The horrific killing at Marjory Stoneman Douglas High School in Parkland, Florida, and the resultant media coverage have caused all of us here at TheBlaze to re-examine how we cover these tragic events. We want to make sure that we are not in any way contributing to the incentive someone might have to commit such a heinous act in order to gain fame or notoriety.
Along with founder Glenn Beck, the editorial staff spent a significant amount of time discussing the contours of this policy, seeking to strike the right balance between a desire to not be part of “the problem” when it comes to irresponsible media coverage of these events, while at the same time being honest and accurate about the facts.

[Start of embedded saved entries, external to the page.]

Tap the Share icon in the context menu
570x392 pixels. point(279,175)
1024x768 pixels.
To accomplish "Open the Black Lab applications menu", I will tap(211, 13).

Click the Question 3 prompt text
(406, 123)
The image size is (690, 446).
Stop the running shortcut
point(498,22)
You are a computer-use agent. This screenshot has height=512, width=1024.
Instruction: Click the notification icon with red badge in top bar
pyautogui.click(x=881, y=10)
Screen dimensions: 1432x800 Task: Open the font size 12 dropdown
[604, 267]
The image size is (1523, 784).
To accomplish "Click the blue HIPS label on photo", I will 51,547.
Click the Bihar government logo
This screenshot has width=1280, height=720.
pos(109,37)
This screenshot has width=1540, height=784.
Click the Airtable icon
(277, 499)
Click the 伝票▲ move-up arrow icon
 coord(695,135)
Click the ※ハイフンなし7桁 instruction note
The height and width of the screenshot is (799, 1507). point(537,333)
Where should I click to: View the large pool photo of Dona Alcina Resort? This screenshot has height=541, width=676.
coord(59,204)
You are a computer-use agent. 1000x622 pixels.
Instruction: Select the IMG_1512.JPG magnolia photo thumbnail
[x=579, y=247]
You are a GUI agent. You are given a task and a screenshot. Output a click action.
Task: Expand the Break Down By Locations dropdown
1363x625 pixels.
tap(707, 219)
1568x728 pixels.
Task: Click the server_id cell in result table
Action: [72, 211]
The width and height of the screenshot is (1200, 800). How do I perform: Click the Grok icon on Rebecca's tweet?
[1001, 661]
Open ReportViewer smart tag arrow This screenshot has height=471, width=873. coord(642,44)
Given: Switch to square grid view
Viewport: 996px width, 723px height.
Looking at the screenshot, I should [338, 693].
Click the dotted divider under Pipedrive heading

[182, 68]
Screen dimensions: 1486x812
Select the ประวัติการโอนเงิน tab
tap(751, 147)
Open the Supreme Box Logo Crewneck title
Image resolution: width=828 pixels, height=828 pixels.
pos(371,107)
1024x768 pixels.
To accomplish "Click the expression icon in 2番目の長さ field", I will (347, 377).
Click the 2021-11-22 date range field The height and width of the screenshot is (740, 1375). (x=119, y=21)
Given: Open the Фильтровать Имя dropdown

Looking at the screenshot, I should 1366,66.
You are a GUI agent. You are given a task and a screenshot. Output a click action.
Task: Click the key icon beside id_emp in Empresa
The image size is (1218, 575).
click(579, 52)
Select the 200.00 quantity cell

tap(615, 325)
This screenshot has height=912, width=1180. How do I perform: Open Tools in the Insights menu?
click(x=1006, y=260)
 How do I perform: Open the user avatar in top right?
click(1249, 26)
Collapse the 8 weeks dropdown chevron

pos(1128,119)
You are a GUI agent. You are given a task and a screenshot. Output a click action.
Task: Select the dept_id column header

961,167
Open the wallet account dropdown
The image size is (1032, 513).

Additionally, when we believed that we had the policy finalized, we waited for a significant amount of time to make sure that it was not a knee-jerk reaction to one single tragedy.
We present this policy in its entirety to you, our readers, for one simple reason: If, God forbid, one of these events should happen again in the future, we wanted you to know why we would be doing certain things, like not revealing the name of the killer and/or obscuring his face. In the interest of transparency, we wanted you to know that we have made certain decisions beforehand about how these events, if they happen, will be covered here at TheBlaze.
Here, then, is the memorandum sent by founder Glenn Beck to all TheBlaze staff, in its entirety.
Mercury & TheBlaze Policy on Mass Killing coverage
I believe it is a universal feeling, no matter your political leaning, that we all want these senseless killings to stop and that we do not want to feel powerless. We want to do our part.
Our times demand an honest search for truth and meaning.
In the case of mass murders, there are stats now available that demonstrate that what the media does or doesn’t do in response to these acts of horror can actually make a positive difference. As Americans, let alone humans that share a common world, we should always strive for that goal.
According to James Knoll, the Director of Forensic psychiatry at the State University of New York Medical center, “massacre killers are typically marked by personality disorders: grandiosity, resentment, self-righteousness, a sense of entitlement. They become collectors of injustice who nurture their wounded narcissism. To preserve their egos, they exaggerate past humiliations and externalize their anger, blaming others for their frustrations. They develop violent fantasies of heroic revenge against an uncaring world.”
There is much to this quote that should make all of us think about every word we write or utter, if we are looking to de-escalate the tensions we all feel. But for the purpose of this memo, let us — as a responsible member of a free and unfettered press — take steps as an organization to try to make a positive difference and ‘walk the walk.’
TheBlaze policy on mass murder coverage.
1. We will always refer to the killer as just that. Killer, murderer or mass murderer. Never ‘Shooter.’ Millions of Americans are shooters but few are killers. We will also not refer to these events as ‘mass shootings’ but rather mass murders or mass killings. This applies to acts of terror. They are not to be called suicide bombers but rather suicide killers or the like. We will not reveal the killer’s name or otherwise add to their fame.
2. We will NEVER publish a murderer’s propaganda or manifesto. If it is vital to the story, we will provide a summary that indicates “according to social media postings, the killer seems to have been motivated by a belief in X,” but we will not reprint their own words or include their videos. This also applies to terrorism. We must as a society understand how we can avoid the next killer or terrorist, but we never want to give the killer the platform, justification, attention or fame, he or she was seeking.
3. We will always hide, blur or obscure the faces of the killers with exception of “AT LARGE” killers or suspects. We will do everything in our power, to remove much of the motivation of infamy.
If you feel that an exception to any of these rules is necessary, please consult with the managing editor.
Due to the volume of stories on the most recent event alone it would be impossible to correct any past stories. This policy however is to take immediate effect on all stories going forward.
My goal is not to change the world or even the media, but perhaps, in small way, we can change ourselves for the better. As the rest of the world, more and more, loves things and uses people, we will do the opposite.